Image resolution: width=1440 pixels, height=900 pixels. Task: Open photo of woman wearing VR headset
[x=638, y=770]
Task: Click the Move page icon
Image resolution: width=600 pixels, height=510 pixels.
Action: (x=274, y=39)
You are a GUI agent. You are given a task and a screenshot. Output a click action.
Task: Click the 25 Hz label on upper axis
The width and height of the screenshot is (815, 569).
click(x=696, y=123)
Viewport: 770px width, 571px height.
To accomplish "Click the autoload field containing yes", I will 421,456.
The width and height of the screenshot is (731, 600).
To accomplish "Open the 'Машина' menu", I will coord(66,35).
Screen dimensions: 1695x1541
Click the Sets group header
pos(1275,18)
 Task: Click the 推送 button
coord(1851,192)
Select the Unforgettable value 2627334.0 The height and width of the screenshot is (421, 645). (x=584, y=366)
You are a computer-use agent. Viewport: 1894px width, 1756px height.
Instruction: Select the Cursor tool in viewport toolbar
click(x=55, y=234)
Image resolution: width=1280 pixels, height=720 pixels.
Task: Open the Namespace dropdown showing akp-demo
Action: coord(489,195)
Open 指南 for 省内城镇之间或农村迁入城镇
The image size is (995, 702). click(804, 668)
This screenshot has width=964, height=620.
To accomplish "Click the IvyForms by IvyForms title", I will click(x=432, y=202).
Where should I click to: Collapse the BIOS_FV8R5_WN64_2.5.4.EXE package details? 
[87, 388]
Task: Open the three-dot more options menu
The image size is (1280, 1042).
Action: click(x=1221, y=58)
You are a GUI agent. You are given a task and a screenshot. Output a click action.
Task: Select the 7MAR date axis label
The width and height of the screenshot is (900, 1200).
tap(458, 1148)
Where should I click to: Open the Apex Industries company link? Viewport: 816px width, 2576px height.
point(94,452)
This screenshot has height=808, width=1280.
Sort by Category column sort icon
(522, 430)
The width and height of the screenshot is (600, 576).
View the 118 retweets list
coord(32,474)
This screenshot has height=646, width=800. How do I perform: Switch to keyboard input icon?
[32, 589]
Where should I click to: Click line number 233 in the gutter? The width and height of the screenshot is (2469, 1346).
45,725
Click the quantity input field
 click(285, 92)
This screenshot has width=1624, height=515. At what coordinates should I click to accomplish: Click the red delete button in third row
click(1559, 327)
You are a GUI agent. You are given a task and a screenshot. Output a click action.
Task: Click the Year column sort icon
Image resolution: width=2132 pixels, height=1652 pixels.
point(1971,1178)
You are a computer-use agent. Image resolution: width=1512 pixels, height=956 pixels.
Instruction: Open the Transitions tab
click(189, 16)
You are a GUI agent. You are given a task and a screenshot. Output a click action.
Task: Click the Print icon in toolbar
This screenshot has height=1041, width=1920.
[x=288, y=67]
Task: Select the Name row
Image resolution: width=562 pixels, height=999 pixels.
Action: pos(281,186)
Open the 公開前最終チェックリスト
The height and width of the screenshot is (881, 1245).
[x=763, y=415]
------------
[SHORT EXERCISE]:
Rewrite all of the data above, replacing every "Click the" with "Tap the" and leaving everything else unchanged.

[RESULT FOR THIS EXERCISE]:
Image resolution: width=1440 pixels, height=900 pixels. Task: Open photo of woman wearing VR headset
[x=638, y=770]
Task: Tap the Move page icon
Image resolution: width=600 pixels, height=510 pixels.
Action: (x=274, y=39)
You are a GUI agent. You are given a task and a screenshot. Output a click action.
Task: Tap the 25 Hz label on upper axis
The width and height of the screenshot is (815, 569).
click(x=696, y=123)
Viewport: 770px width, 571px height.
To accomplish "Tap the autoload field containing yes", I will 421,456.
The width and height of the screenshot is (731, 600).
To accomplish "Open the 'Машина' menu", I will coord(66,35).
Screen dimensions: 1695x1541
Tap the Sets group header
pos(1275,18)
 Task: Tap the 推送 button
coord(1851,192)
Select the Unforgettable value 2627334.0 The height and width of the screenshot is (421, 645). (x=584, y=366)
You are a computer-use agent. Viewport: 1894px width, 1756px height.
Instruction: Select the Cursor tool in viewport toolbar
click(x=55, y=234)
Image resolution: width=1280 pixels, height=720 pixels.
Task: Open the Namespace dropdown showing akp-demo
Action: coord(489,195)
Open 指南 for 省内城镇之间或农村迁入城镇
The image size is (995, 702). click(804, 668)
This screenshot has width=964, height=620.
To accomplish "Tap the IvyForms by IvyForms title", I will click(x=432, y=202).
Where should I click to: Collapse the BIOS_FV8R5_WN64_2.5.4.EXE package details? 
[87, 388]
Task: Open the three-dot more options menu
The image size is (1280, 1042).
Action: click(x=1221, y=58)
You are a GUI agent. You are given a task and a screenshot. Output a click action.
Task: Select the 7MAR date axis label
The width and height of the screenshot is (900, 1200).
tap(458, 1148)
Where should I click to: Open the Apex Industries company link? Viewport: 816px width, 2576px height.
point(94,452)
This screenshot has height=808, width=1280.
Sort by Category column sort icon
(522, 430)
The width and height of the screenshot is (600, 576).
View the 118 retweets list
coord(32,474)
This screenshot has height=646, width=800. How do I perform: Switch to keyboard input icon?
[32, 589]
Where should I click to: Click line number 233 in the gutter? The width and height of the screenshot is (2469, 1346).
45,725
Tap the quantity input field
 click(285, 92)
This screenshot has width=1624, height=515. At what coordinates should I click to accomplish: Tap the red delete button in third row
click(1559, 327)
You are a GUI agent. You are given a task and a screenshot. Output a click action.
Task: Tap the Year column sort icon
Image resolution: width=2132 pixels, height=1652 pixels.
point(1971,1178)
You are a computer-use agent. Image resolution: width=1512 pixels, height=956 pixels.
Instruction: Open the Transitions tab
click(189, 16)
You are a GUI agent. You are given a task and a screenshot. Output a click action.
Task: Tap the Print icon in toolbar
This screenshot has height=1041, width=1920.
[x=288, y=67]
Task: Select the Name row
Image resolution: width=562 pixels, height=999 pixels.
Action: pos(281,186)
Open the 公開前最終チェックリスト
The height and width of the screenshot is (881, 1245).
[x=763, y=415]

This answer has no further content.